Accuracy of Advance Premium Tax Credits and Cost Sharing Reductions payments for individual enrollees under the Affordable Care Act
This work will focus on the processes and controls in place to make and ensure the accuracy of financial assistance payments for individual enrollees. The OIG will review the accuracy of financial assistance payments for individual enrollees, including: (1) verification of financial assistance payment amounts calculated by the marketplaces, (2) confirmation of the payment of monthly premiums for individuals to remain eligible to receive financial assistance payments, (3) determination of any subsequent changes in eligibility status affecting calculated financial assistance payment amounts, and (4) reconciliation of estimated financial assistance payments made to actual payment amounts.
CMS’s Internal Controls Over Advance Premium Tax Credit obligations and payments Under the Affordable Care Act
As part of a joint project with the Treasury Inspector General for Tax Administration (TIGTA), the OIG will determine whether CMS has established adequate accountability and internal controls for generating, reviewing, and approving advance premium tax credit payments, and assess the coordination between CMS and the Internal Revenue Service (IRS) to ensure that Advanced Premium Tax Credits (APTCs) are accurate and made to eligible policyholders.
Programmatic Justification for CMS’s involvement in Premium Tax Credit obligations under the Affordable Care Act
This review will describe CMS’s involvement in Premium Tax Credit obligations and programmatic justification for structuring program responsibilities in such a manner between CMS and IRS.
Review of Affordable Care Act establishment grants for State marketplaces
The ACA authorized funding to states that elected to establish their own marketplaces. The OIG intends to determine whether nine states complied with federal requirements for the development and implementation of the marketplaces. As part of this review, the OIG will assess whether federal funds were used as intended and whether the state agencies’ procurement process and internal controls for monitoring and oversight were effective, and will also review policies and procedures issued by CMS to state agencies relating to establishment grants for marketplaces.

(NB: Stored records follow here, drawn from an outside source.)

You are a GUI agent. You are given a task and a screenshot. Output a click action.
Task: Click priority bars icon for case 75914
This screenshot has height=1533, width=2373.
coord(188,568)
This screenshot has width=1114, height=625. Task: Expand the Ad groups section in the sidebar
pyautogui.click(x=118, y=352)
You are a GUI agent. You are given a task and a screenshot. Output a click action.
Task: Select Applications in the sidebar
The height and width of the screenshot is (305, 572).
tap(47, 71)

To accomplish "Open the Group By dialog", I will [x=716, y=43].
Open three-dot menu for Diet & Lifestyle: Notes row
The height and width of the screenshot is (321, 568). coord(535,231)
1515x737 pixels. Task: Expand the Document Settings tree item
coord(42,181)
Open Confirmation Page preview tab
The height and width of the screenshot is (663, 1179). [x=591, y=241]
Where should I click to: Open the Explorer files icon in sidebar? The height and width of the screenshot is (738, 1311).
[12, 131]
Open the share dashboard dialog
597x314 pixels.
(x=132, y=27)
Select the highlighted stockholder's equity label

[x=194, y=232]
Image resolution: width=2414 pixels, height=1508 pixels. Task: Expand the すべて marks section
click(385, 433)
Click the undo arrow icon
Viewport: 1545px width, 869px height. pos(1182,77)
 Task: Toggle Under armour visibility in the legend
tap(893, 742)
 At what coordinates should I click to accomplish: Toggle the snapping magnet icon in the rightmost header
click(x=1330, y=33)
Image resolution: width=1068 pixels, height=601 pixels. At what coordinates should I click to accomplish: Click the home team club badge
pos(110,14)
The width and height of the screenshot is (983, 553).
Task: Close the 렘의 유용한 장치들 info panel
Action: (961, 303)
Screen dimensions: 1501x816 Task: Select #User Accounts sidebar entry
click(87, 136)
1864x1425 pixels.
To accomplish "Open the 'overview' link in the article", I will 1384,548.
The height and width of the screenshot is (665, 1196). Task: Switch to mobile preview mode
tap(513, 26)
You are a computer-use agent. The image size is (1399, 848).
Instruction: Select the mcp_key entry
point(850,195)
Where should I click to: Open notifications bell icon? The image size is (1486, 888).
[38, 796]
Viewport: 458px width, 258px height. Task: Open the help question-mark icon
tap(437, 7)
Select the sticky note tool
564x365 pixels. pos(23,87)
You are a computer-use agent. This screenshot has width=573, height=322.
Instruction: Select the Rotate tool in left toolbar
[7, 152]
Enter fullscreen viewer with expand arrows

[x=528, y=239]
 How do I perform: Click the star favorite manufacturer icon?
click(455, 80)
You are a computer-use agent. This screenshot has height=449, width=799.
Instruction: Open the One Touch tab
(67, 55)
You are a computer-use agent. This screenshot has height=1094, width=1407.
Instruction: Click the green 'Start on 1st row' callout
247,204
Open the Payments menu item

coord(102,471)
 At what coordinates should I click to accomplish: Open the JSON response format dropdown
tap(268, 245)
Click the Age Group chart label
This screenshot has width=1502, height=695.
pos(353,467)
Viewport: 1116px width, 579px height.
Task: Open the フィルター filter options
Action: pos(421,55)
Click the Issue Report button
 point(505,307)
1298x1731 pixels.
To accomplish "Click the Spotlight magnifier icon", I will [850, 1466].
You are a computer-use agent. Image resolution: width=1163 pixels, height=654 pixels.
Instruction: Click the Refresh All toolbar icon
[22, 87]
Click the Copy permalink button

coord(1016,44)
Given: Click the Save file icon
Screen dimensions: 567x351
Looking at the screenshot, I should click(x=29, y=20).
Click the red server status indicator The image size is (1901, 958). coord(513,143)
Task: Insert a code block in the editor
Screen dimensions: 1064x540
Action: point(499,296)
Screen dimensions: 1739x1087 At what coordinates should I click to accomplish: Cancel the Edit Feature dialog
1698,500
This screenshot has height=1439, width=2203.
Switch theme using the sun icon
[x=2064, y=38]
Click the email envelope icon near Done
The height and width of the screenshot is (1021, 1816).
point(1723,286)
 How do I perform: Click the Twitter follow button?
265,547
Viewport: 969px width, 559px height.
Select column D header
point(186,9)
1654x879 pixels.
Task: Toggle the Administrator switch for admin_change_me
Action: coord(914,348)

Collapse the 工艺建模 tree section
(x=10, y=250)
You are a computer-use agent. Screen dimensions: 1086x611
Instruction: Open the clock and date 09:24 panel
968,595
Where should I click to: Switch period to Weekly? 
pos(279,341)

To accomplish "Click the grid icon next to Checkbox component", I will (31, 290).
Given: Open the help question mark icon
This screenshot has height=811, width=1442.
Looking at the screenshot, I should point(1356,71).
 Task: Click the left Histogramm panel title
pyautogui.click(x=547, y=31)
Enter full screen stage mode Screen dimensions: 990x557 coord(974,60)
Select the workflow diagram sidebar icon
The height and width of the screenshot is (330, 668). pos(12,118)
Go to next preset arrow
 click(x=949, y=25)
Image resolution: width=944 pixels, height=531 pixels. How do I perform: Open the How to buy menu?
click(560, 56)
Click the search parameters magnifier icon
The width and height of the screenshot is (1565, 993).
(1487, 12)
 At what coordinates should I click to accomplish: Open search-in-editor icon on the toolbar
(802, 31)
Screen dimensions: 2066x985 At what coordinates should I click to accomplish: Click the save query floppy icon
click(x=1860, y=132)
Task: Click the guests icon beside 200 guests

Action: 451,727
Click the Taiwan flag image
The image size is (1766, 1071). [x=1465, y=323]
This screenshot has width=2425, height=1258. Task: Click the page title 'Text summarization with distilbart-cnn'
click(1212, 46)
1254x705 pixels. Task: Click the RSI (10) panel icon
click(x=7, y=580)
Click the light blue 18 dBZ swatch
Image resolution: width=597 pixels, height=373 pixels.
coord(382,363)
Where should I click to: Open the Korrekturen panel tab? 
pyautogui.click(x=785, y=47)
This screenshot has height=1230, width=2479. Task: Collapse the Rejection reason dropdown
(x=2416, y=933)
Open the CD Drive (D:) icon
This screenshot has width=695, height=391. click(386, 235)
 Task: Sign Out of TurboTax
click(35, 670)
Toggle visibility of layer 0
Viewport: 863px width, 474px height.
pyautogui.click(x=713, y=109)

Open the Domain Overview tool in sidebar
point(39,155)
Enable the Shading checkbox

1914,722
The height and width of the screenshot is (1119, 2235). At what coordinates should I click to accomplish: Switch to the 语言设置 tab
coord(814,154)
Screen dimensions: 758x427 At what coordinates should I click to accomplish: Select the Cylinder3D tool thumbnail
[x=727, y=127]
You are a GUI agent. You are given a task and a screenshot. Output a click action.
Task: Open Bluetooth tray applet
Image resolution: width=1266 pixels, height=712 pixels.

Review of the Federally Facilitated Marketplace’s Eligibility Verifications for Premium Tax Credits
The Federally Facilitated Marketplace (FFM) is required to verify an applicant’s information, including household income, to determine his or her eligibility for Premium Tax Credit. Using a statistically valid sample of applicants, the OIG will review whether the FFM performed the required verifications when determining applicants’ eligibility, and resolved inconsistencies between applicant information and data sources used for verification. This work is planned to supplement a prior OIG review related to enrollment safeguards mandated by the Continuing Appropriations Act (CAA).
As always, the Work Plan includes the accounting for the previous year: In FY 2014, the OIG reported its second highest recoveries ever of over $4.9 billion, which included $4.1 billion in investigative receivables. The OIG also reported increasing numbers for exclusions (4,017), criminal actions involving HHS programs (971), and civil actions, including false claims and unjust-enrichment lawsuits filed in federal district courts, civil monetary penalty settlements, and administrative recoveries related to provider self-disclosure matters (533).
With the focus on results and success measured by numbers, providers should continue to expect scrutiny of their claims and internal practices from the OIG. With recent statements from the Department of Justice emphasizing reviews of health care fraud cases for potential criminal prosecution, the stakes are higher than ever. Providers should promote transparency, have frequent and open communications with Medicare contractors and look to their compliance programs for robust enforcement and training.